Major education reports in Kenya

The major education reports that have had a significant impact on education and training
in Kenya include

Major education reports in Kenya

1.    Kenya Education Commission report-1964
which sought to reform the education system inherited from the colonial government and to make it more responsive to the needs of independent Kenya.

2.    The Mackay Report, 1981
The Report of the Presidential Working Party on the Second University in Kenya, led to the expansion of other postsecondary training institutions. In addition to the establishment of second University, it also recommended the establishment of the 8:4:4 system which removed the advanced (A) level of secondary education.

3.    The Kamunge Report, 1988
The Report of the Presidential Working Party on Education and Manpower Training for
the next decade and beyond  focused on improving education financing, quality and relevance. The report had a major departure on financing of education and training in Kenya as it recommended a policy of cost sharing between government, parents and communities.

4.    The Koech Report, 2000
It identified ways and means of enabling the education system to facilitate national unity, mutual social responsibility, accelerated industrial and technological development, life-long learning, and adaptation in response to changing circumstances. Although the report was not adopted due to cost implications, some recommendations such as curriculum rationalization have been implemented.

5.    The Transformation of Higher Education and Training in Kenya report (2006) and the National Strategy for University Education (2007),
The two reports provided a road map on university education in Kenya.

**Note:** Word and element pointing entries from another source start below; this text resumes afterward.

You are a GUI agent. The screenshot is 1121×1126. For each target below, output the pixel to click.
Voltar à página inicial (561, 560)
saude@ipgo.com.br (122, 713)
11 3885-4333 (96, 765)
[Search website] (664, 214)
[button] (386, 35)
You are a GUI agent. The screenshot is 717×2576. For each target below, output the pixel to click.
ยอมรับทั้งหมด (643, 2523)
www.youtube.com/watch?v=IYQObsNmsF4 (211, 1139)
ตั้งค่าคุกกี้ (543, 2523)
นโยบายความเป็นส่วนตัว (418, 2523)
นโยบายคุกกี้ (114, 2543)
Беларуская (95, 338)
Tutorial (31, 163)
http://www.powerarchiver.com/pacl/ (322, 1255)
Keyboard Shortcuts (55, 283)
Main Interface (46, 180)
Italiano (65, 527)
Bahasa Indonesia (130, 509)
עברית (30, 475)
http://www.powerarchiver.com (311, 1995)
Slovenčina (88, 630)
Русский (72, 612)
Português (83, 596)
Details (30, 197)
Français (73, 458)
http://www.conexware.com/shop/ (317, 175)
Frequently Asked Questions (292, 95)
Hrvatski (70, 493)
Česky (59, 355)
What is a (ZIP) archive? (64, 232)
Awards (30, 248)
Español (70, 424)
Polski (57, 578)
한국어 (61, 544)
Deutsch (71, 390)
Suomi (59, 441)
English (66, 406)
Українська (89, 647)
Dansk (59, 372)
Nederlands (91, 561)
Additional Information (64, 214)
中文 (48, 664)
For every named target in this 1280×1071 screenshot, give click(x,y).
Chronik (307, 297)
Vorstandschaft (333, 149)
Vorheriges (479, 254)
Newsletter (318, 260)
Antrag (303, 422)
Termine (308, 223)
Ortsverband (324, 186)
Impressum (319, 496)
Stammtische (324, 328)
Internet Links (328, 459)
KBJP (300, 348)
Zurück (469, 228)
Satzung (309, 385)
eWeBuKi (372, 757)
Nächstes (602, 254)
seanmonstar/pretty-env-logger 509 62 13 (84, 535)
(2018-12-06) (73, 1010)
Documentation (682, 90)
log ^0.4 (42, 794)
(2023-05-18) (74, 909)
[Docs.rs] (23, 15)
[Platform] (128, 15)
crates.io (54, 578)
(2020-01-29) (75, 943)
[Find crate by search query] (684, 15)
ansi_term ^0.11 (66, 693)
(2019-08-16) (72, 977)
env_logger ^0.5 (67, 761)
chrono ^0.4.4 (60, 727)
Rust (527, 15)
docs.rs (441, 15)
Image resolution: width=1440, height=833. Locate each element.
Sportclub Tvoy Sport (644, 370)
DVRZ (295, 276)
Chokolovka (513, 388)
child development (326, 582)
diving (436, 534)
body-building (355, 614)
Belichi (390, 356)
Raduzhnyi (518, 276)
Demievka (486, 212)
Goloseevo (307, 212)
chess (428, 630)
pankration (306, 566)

6.    The Sessional Paper No. 1, 2005

The Sessional Paper No. 1, 2005 on education, training and research led to reforms
through a Sector Wide Approach to Planning (SWAP). Though the emphasis was on access,
equity, quality, relevance and the strengthening of governance and management, the expected
returns of investment in education in terms of productive and skilled manpower has not been realized to the full. In addition the Constitution of Kenya (2010) has placed demands that have implications on education and training. This has necessitated the development of this policy through an elaborate consultative stakeholder process.